━━━━━ Text for analysis

At the Lester & Sue Smith Breast Center
Breast cancer breakthrough at Baylor College of Medicine may mean a cure withoutchemo
Can breast cancer be cured without surgery or chemo? That's what a groundbreaking new study by the Lester and Sue Smith Breast Center at Baylor College of Medicine suggests.
A just-released clinical study at the Smith Breast Center showed that a significant percentage of participants with HER2-positive breast cancer had their tumors completely or mostly eradicated using a combination of drugs. Tumors positive for HER-2, or or human epidermal growth factor receptor 2, account for approximately a quarter of all breast cancers and tend to be particularly aggressive.
Led by Dr. Mothaffar Rimawi, medical director of the Smith Breast Center, and Dr. Jenny Chang, director of the Methodist Cancer Center, the study included 64 women who had advanced HER2-positive tumors and for whom the typical course of treatment would be a round of chemotherapy, followed by surgery and then more chemo.
"HER-2 is a major driver, it's the engine that keeps the cancer growing," Rimawi says. "Chemo targets any proliferating cell — that's why it causes hair to fall out, lowers the immune system, creates nausea. This targets the particular molecule in two different ways and blocks it completely from partnering with other molecules, so it essentially shuts down the main driver."
For 12 weeks the women received a daily dose of the drug Lapatinib, which blocks the HER-1 and HER-2 enzymes, and a weekly intravenous dose of trastuzumab, an antibody which uses another method to block the HER-2 protein. Both drugs have been used individually, but doctors had no idea how effective they would be when combined in treatment.
The results were nothing less than unprecedented: 38 percent of estrogen-receptor-negative patients had their breast cancer eradicated. Among patients with estrogen-receptor-positive cancers, 21 percent had their cancers completely disappear and another 34 percent had almost all the cancer gone.

━━━━━━━━━━

### Task description
Continue the article about the Baylor breast cancer study, picking up after its last paragraph on the results.

━━━━━ Data extract

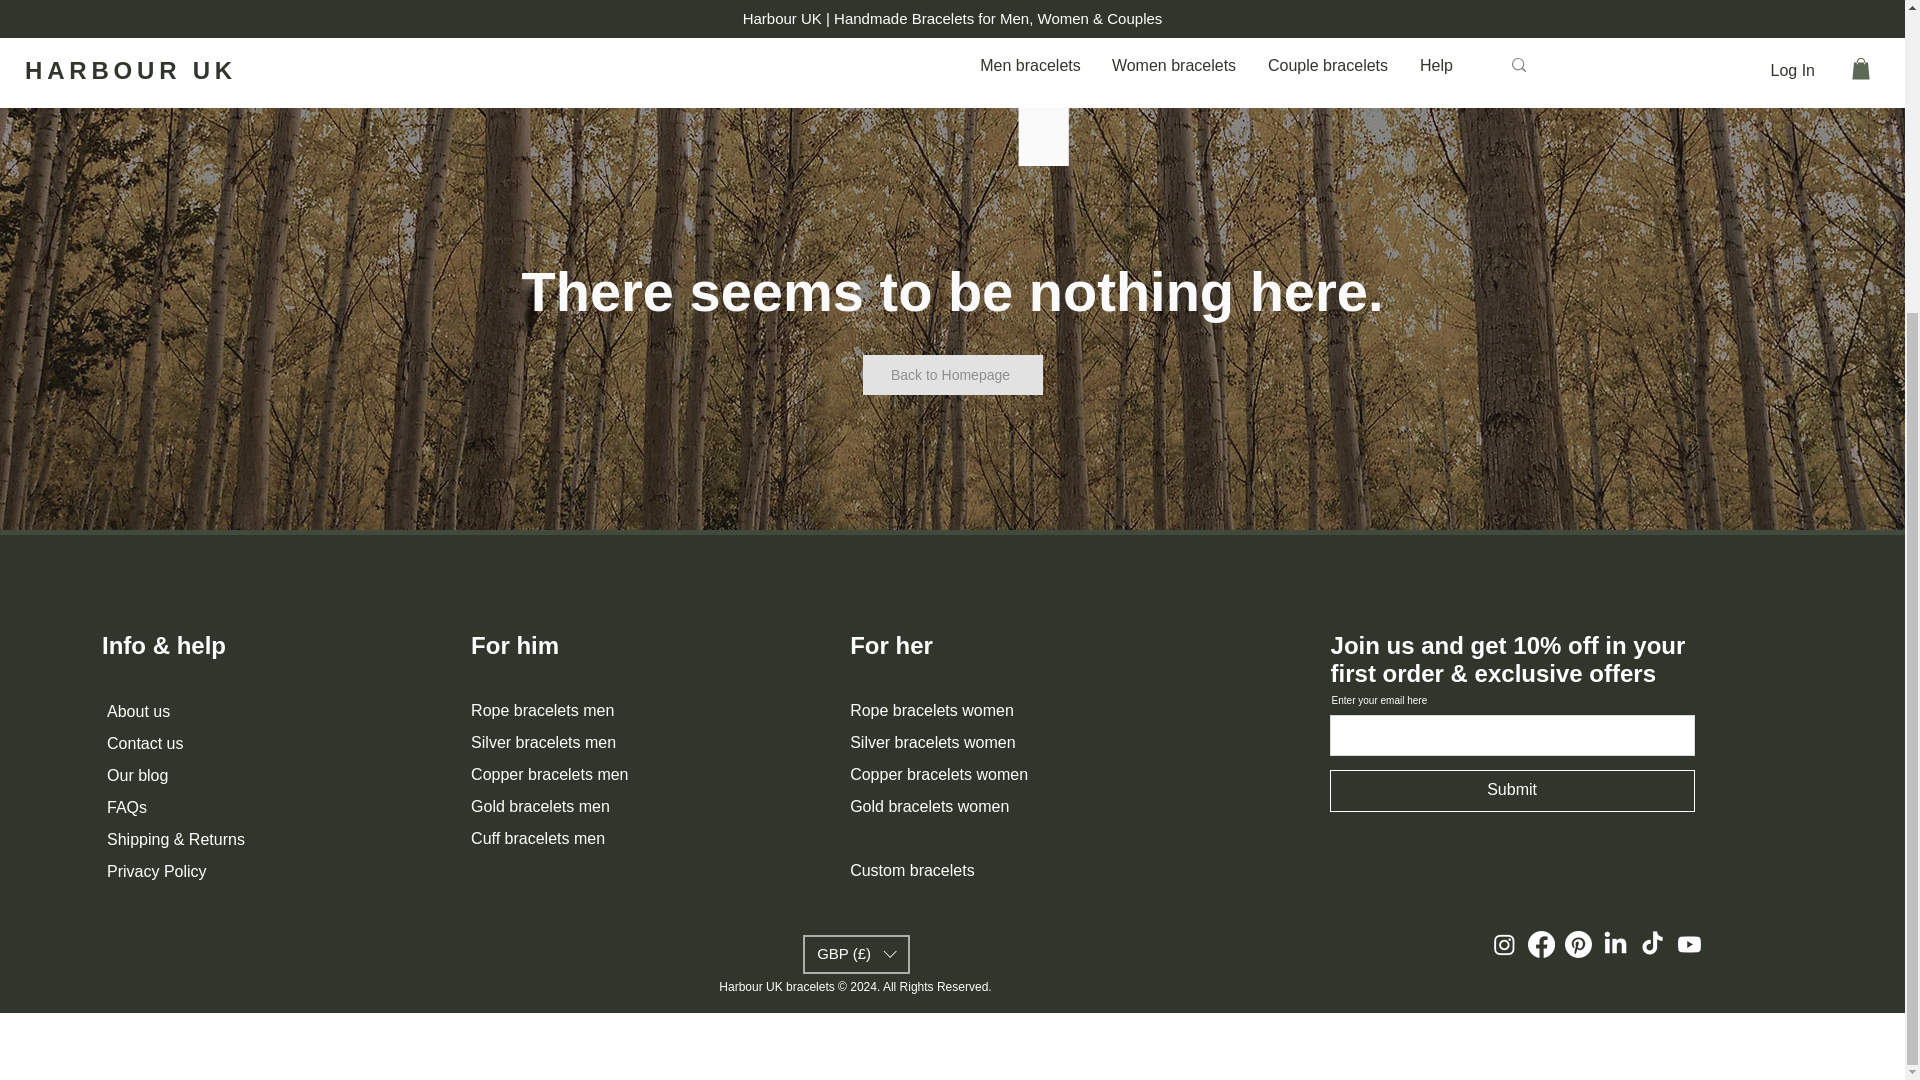 The width and height of the screenshot is (1920, 1080). What do you see at coordinates (552, 774) in the screenshot?
I see `Copper bracelets men ` at bounding box center [552, 774].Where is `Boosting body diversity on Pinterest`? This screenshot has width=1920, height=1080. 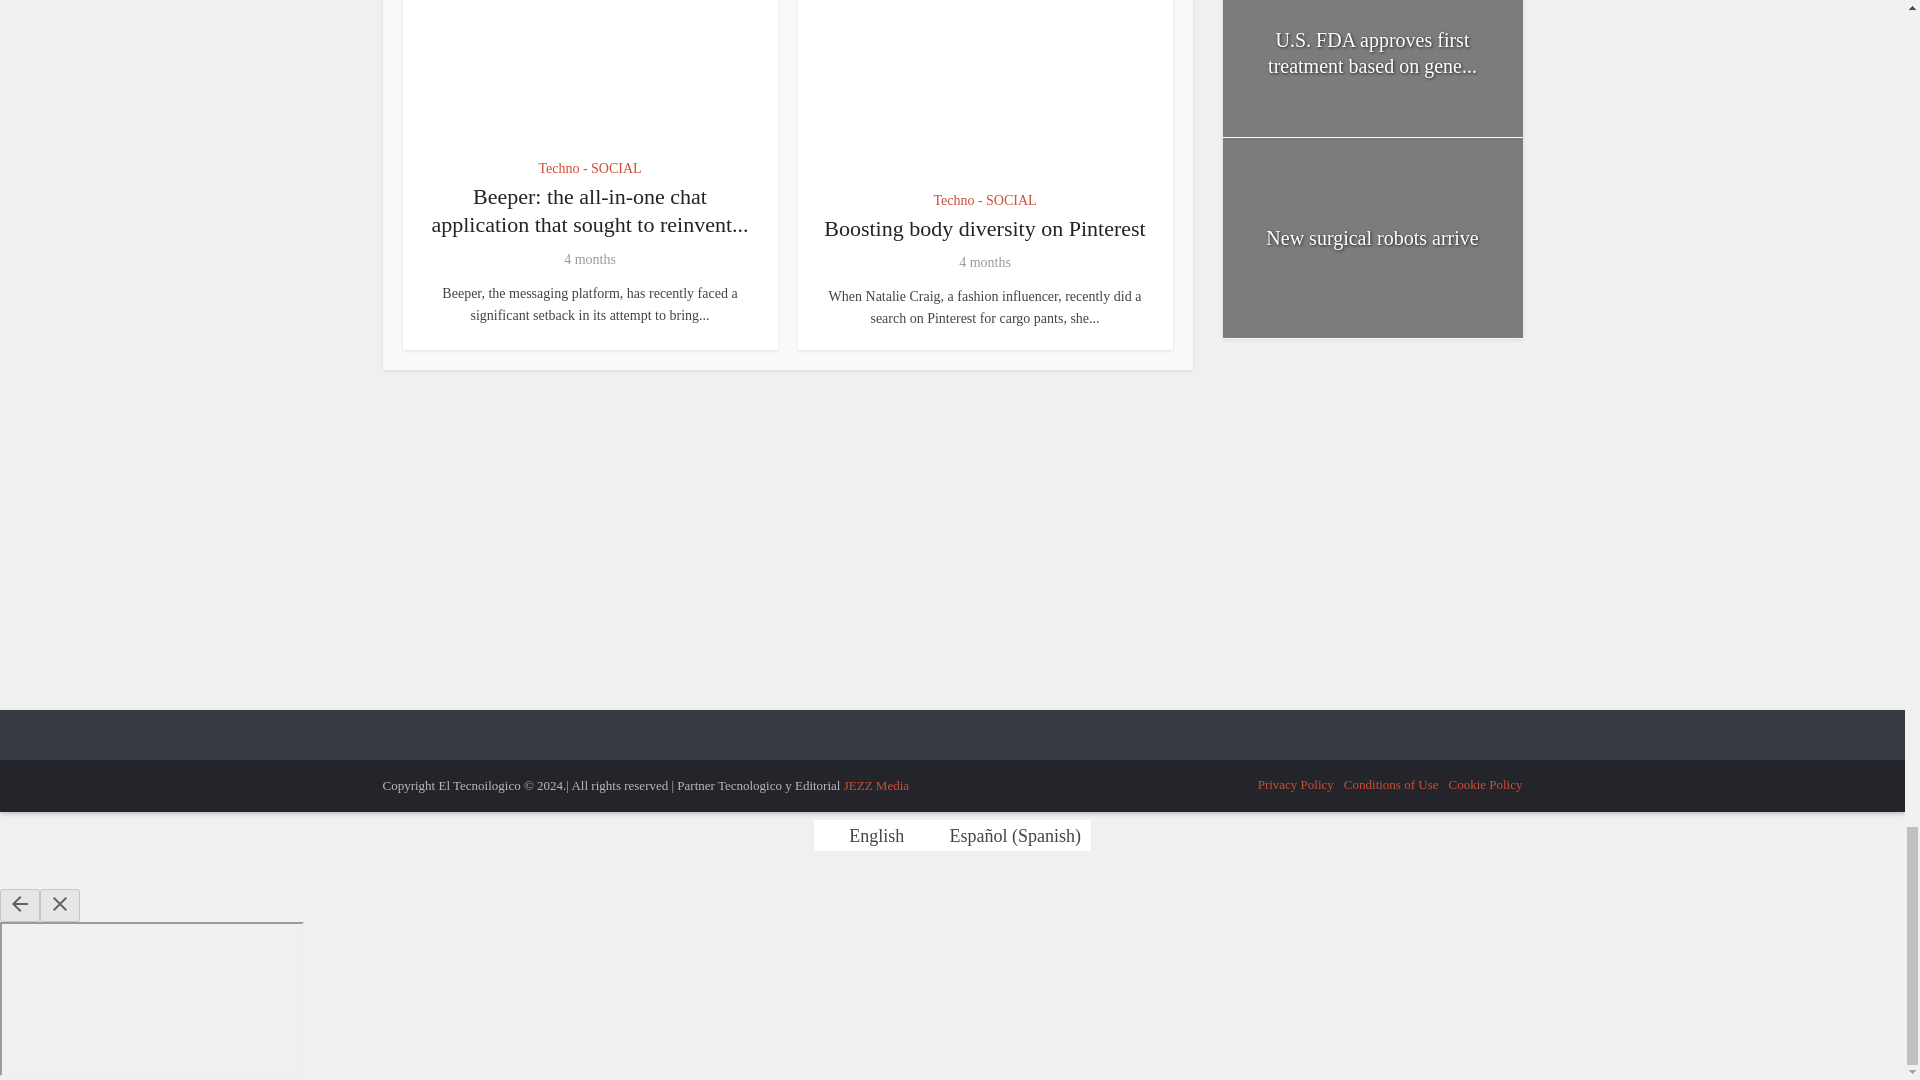 Boosting body diversity on Pinterest is located at coordinates (984, 228).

━━━━━━━━━━

### Exercise result
"I think this is groundbreaking," Rimawi says. "These patients responded dramatically. If you look at what we saw, it is what we expected, but every time you see something from the lab translating into real life, into patients, that's special because a lot of time those don't translate. One of the things that surprised me was the rapidity in which they responded. The results for this subgroup are quite remarkable."
Study patient Maryann McCormick says the decision to participate was easy for her.
"When I was told I qualified for the trial, they explained it to me, and I felt I had everything to gain and nothing to lose," McCormick says. "I had an eight centimeter tumor and aggressive stage three cancer. After 12 weeks it was less than two centimeters. It was the best thing I ever did."
McCormick still underwent a mastectomy, but her course of chemotherapy was reduced from 16 rounds to six rounds.
"I think this is provocative both for this kind of cancer, and as the model we should be after for new treatments," Rimawi says. "Let's find out what drives every subset of cancer, not just breast cancer, but all cancers, target them and shut them down. This is what personalized medicine should be about, a personalized approach to understand the patient and the tumor and find what works for them.
"We need to apply that to other cancers and other tumors. Some areas have started looking at cancer like this and in other areas there is more work needed."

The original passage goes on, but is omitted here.